CBS News has learned investigators are honing in on statements like one in a September 30, 2007, quarterly report, where potential accounting losses tied to its Cassano's unit, known as AIGFP, were $352 million. And the company said it was "highly unlikely..{it} will be required to make payments." To clients, it was an indication the company was saying it was healthier than it actually was.

Also under scrutiny is a November 7 press release where AIGFP upped that potential accounting loss to $550 million.

But by the end of the year the potential losses became real and devastating, ballooning to more than $11.5 billion.

"That's a significant red flag," said Patricia Pileggi, a former federal prosecutor. "I mean a jump like that in three months raises real questions."

In a statement AIG told CBS News: "To date, neither AIG nor AIGFP is aware of any fraud or malfeasance in connection with the underwriting and creation of the multi-sector CDS portfolio, as opposed to what, with hindsight, turned out to be bad business decisions. AIG and AIGFP are, however, aware of ongoing investigations by the Department of Justice and the SEC with respect to the subsequent valuation of the multi-sector CDS portfolio under fair value accounting rules and related disclosures. We have cooperated fully with these investigations and will continue to do so."

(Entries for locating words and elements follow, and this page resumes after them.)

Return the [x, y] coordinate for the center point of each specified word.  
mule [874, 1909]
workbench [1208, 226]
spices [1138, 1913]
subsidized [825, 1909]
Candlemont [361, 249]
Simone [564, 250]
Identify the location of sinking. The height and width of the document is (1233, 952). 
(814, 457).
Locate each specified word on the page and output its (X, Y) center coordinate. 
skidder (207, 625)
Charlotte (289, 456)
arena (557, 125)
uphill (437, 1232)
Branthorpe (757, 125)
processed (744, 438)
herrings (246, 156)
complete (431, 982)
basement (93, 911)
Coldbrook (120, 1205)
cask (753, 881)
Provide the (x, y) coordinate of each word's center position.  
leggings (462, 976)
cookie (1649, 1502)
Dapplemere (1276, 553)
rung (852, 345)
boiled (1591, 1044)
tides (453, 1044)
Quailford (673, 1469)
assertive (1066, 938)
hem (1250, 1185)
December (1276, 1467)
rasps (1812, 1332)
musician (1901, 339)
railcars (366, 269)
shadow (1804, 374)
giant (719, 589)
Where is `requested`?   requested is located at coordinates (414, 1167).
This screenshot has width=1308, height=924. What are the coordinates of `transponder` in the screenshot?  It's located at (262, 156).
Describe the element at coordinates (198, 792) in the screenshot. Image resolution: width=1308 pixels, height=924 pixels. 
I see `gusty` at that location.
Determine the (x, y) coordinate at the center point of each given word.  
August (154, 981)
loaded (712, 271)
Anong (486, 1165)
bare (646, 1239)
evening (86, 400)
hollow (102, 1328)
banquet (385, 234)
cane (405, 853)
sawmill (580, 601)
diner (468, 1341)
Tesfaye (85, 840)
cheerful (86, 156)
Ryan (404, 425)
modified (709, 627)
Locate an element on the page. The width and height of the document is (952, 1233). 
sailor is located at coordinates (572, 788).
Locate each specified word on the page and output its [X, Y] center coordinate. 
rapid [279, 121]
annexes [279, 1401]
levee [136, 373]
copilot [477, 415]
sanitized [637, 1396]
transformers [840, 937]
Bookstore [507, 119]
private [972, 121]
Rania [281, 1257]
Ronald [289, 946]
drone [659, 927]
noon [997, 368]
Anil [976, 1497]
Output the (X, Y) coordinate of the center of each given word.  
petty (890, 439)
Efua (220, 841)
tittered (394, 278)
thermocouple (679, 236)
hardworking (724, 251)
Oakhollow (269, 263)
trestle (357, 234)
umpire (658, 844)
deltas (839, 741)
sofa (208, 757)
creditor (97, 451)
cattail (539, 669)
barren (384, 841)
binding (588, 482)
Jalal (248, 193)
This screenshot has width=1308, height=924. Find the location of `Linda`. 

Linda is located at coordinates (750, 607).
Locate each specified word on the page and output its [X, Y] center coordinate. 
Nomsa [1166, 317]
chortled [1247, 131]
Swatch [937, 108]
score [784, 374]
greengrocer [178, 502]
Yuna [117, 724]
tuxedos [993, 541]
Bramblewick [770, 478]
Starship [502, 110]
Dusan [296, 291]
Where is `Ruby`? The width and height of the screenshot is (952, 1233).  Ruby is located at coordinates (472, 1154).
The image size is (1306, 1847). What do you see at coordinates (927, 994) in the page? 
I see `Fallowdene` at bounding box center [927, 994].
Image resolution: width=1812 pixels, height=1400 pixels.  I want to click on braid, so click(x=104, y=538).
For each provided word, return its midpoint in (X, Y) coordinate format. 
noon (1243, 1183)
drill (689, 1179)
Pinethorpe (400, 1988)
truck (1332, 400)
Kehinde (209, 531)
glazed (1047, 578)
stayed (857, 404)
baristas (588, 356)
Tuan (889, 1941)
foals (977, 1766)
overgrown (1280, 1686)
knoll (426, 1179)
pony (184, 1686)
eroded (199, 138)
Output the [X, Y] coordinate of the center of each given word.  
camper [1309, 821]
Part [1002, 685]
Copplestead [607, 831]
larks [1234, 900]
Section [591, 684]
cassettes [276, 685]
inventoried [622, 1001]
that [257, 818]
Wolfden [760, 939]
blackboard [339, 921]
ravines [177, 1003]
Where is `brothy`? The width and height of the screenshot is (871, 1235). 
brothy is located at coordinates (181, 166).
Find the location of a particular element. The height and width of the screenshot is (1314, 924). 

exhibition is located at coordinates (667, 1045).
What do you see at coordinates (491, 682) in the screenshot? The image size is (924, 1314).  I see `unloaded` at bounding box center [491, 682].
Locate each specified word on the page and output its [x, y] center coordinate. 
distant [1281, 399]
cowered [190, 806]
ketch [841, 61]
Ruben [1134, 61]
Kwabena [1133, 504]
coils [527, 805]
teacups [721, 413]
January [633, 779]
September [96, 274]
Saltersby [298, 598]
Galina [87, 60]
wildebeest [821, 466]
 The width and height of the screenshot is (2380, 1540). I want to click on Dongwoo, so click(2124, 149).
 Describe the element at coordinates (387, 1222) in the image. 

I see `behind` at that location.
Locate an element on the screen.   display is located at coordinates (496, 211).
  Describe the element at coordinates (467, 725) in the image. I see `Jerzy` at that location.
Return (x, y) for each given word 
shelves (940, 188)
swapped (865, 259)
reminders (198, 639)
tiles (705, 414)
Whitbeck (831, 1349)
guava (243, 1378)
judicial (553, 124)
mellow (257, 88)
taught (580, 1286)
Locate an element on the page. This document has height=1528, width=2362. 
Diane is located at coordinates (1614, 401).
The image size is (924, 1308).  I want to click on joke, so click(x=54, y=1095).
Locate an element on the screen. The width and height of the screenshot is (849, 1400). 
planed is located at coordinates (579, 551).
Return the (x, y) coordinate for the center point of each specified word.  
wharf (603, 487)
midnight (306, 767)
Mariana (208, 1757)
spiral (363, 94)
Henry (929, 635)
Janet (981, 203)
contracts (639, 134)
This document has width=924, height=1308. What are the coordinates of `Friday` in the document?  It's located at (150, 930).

A senior AIG official told us: "Everyone at the corporate office was stunned when the problems with valuing the CDS portfolio came to light in February of 2008. It became clear immediately that the potential losses on the swaps were far greater than anyone imagined. That's when (Martin) Sullivan asked (Joseph) Cassano to resign."

Through their attorneys for both Cassano and Forester declined comment on our story. Athan's attorney said his client arrived at AIGFP after it "sustained substantial losses" and was working "to help minimize the continuing risk."

And now CBS News has learned that Athan and Forster pocketed bonuses paid out by AIG just two months ago - in the midst of a federal investigation. Sources say they are now negotiating a way to pay them back.